__PROBLEM TO WORK ON__: For this exercise, please transcribe exactly and only the lines from the one containing "This screenshot has height=486, width=589." through the end of the material, both ends included, without pictures.
━━━━━ SUPPLIED MATERIAL
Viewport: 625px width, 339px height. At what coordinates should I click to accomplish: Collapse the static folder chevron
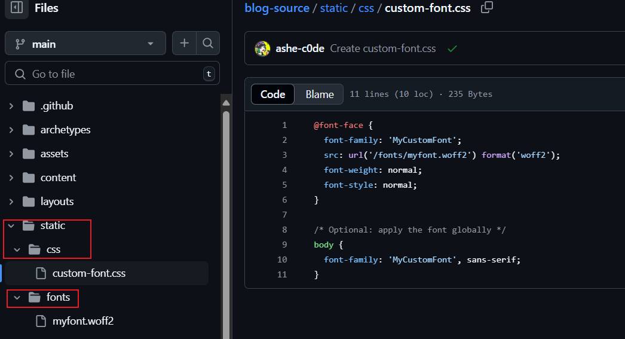[x=11, y=225]
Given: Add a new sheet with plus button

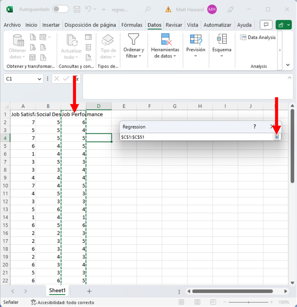Looking at the screenshot, I should point(89,291).
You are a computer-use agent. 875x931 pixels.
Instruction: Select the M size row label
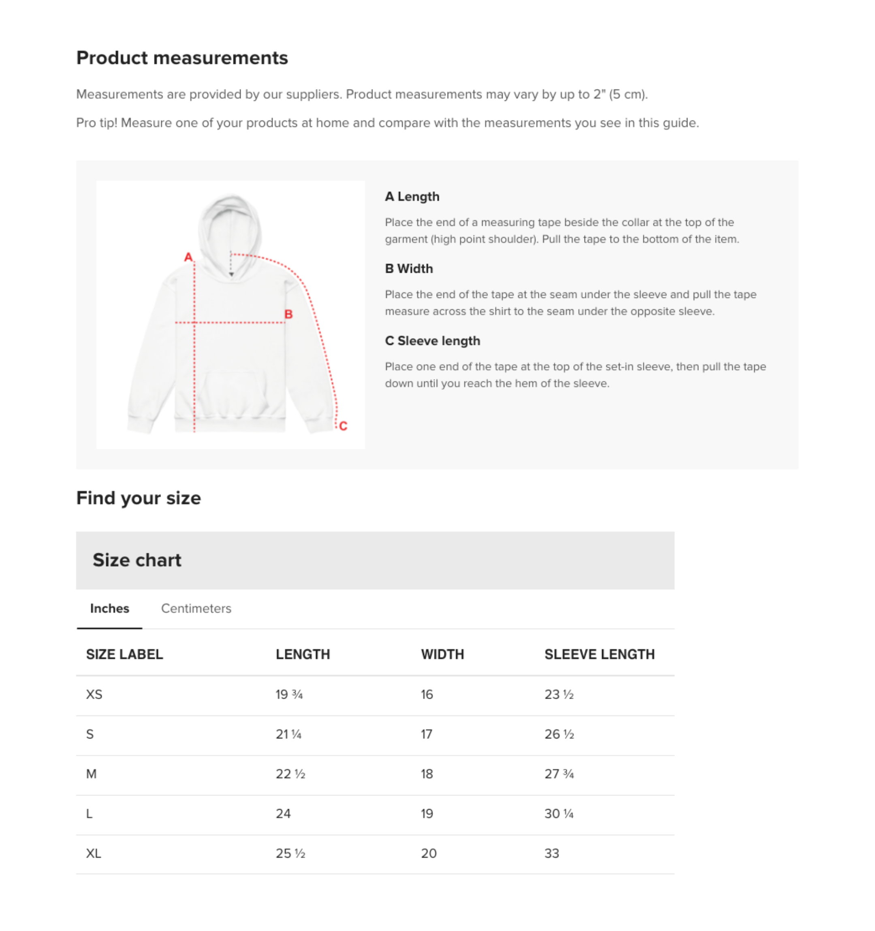click(x=91, y=774)
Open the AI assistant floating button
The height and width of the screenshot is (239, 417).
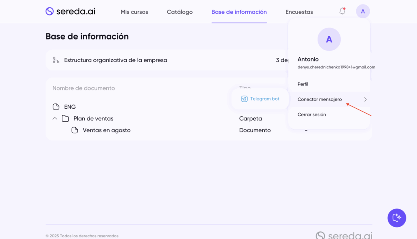(396, 218)
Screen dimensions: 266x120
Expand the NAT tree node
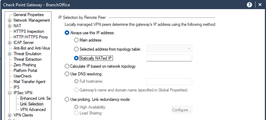[10, 26]
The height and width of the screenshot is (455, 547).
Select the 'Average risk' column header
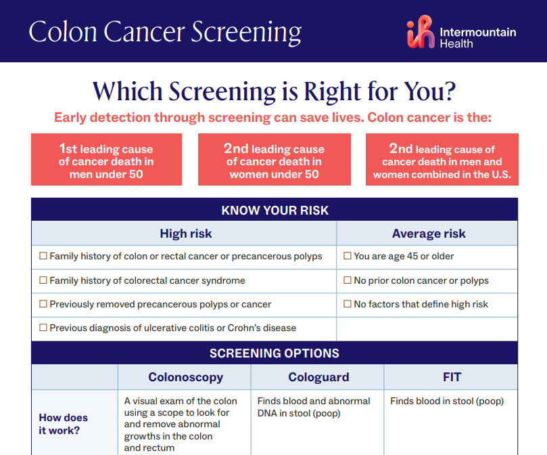(x=429, y=234)
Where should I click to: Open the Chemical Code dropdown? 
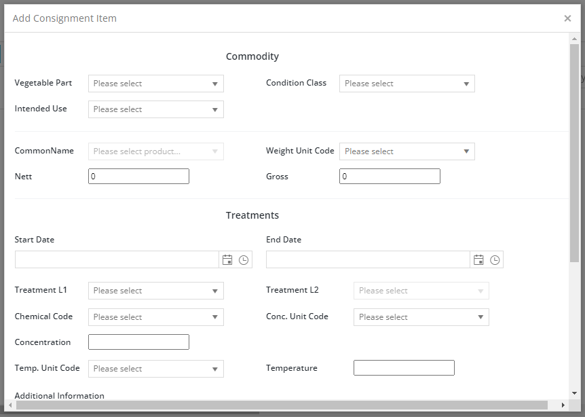click(x=156, y=317)

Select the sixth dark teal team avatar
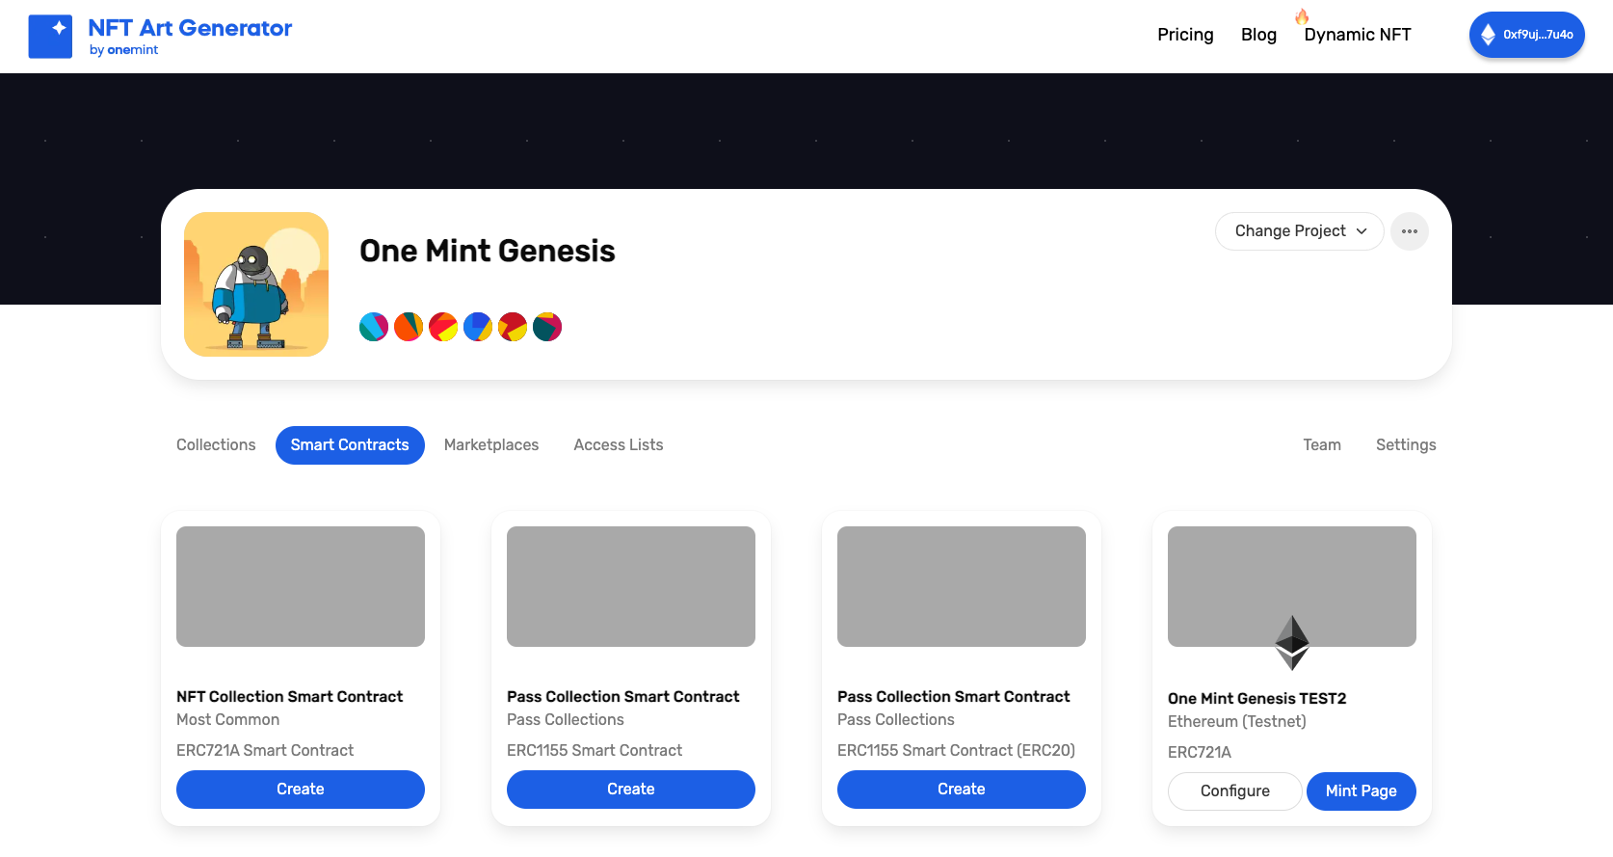click(547, 327)
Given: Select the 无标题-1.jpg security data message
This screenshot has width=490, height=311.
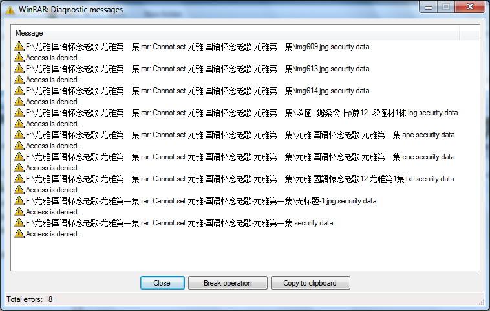Looking at the screenshot, I should (201, 201).
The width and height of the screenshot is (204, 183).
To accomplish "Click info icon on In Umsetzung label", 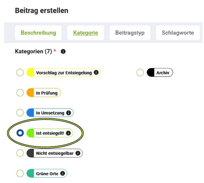I will click(68, 113).
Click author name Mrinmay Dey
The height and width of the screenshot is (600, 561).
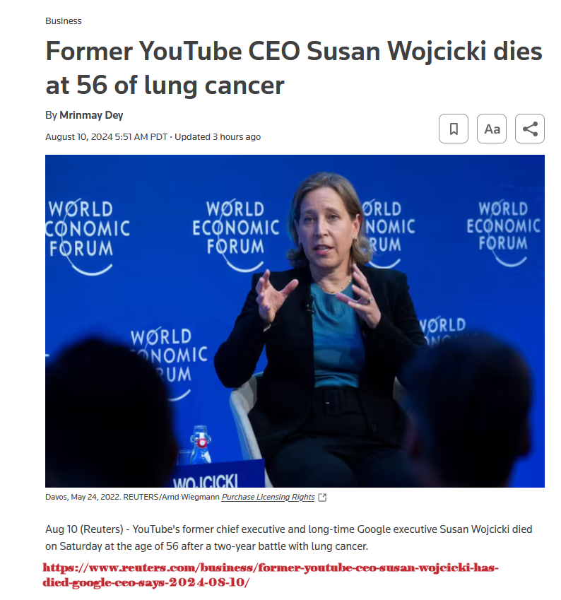pyautogui.click(x=91, y=115)
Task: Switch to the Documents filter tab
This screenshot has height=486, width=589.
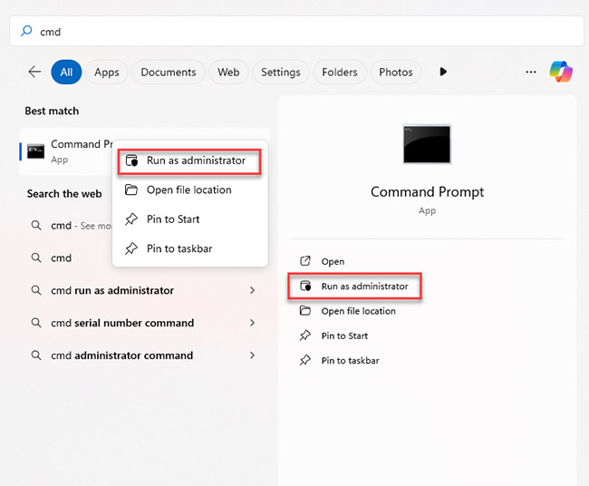Action: pos(169,72)
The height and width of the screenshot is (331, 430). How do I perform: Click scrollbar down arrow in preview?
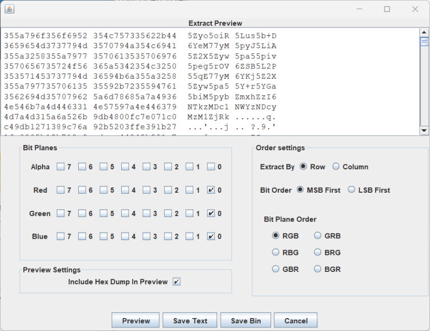(424, 131)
━━━━━━━━━━
__TASK SOLUTION__:
This screenshot has height=486, width=589.
Action: pos(169,72)
The height and width of the screenshot is (331, 430). How do I perform: Click scrollbar down arrow in preview?
(424, 131)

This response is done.